Hi @bexstar001. Sorry to hear about your nephew’s diagnosis. Since your brother is so far away, just being a good listener. It’s a steep learning curve to begin with, so he’ll be feeling stressed I should think. There’s also lotsa good books out there. Ragnar Hanas’s book - “Type 1 Diabetes in Children and Teens” (I think the latest is the sixth edition) is considered the diabetes bible. Why not read up on the condition so you can understand what he’s talking about? 🙂
 
Hi and welcome.

Sorry to hear about your nephew. How old is he?
The book mentioned above is recommended by many people here as being incredibly helpful (I think the term "bible" is used by some people of it) I believe the full title is "Type 1 diabetes in children, adolescents and young adults" Perhaps you could buy the book for your brother?
I would also encourage your brother to join this forum so that we can give him support directly. You don't have to be in the UK to join in, we have members in other countries too. You are also welcome to ask specific questions of us on behalf of your brother if he is not a fan of such mediums, but joining himself will I am certain be really helpful especially in these early days weeks and months when everything is so overwhelming. I know a lot of what the nurse told me at diagnosis went in one ear and out the other, so the forum here and it's wonderful members were a godsend in filling in the blanks and helping me to understand it all. It all seems impossibly difficult and scary at first, but gradually it does get easier, until, a bit like driving a car, you just get on with it without thinking apart from trying to figure out how to get to where you want to be and watching out for anything unexpected, but you don't consciously think about changing gear or indicating or looking in the mirror, your body just learns to do that when needed and you focus on reading the road signs or keeping a close eye on that stray dog at the side of the road or the idiot in the car in front! 🙄

Anyway, it is lovely that you have joined the forum to support your brother and if you have any specific questions then feel free to ask.
 
What a lovely post @bexstar001

Having a supportive network around you can be so important when a family is coming to terms with a diagnosis.

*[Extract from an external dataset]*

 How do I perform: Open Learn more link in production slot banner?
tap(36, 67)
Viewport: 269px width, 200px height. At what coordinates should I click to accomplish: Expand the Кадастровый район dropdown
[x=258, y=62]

These are quite useful guides for things to bear in mind when having conversations around someone’s diabetes.

Diabetes etiquette card for family and friends - tips on offering advice and support
http://behavioraldiabetes.org/xwp/wp-content/uploads/2015/12/BDIAdultEtiquetteCard.pdf

Diabetes etiquette for parents - what your teen would want you to know. Tips on having positive conversations around diabetes
 
It's probably mentioned in one of the references already posted, but the question may be better asked to your bother & nephew. Offer your support & assistance on a regular basis but be willing to accept that it may not always be required. Be wary of crossing the helpful/interfering line! I know it's something I can be unintentionally guilty of & can actually alienate those you're trying to help...
 
Being supportive long term is what’s needed. Having a kid with diabetes is a marathon and having people willing to ask how it’s going long term and support you is what really helps.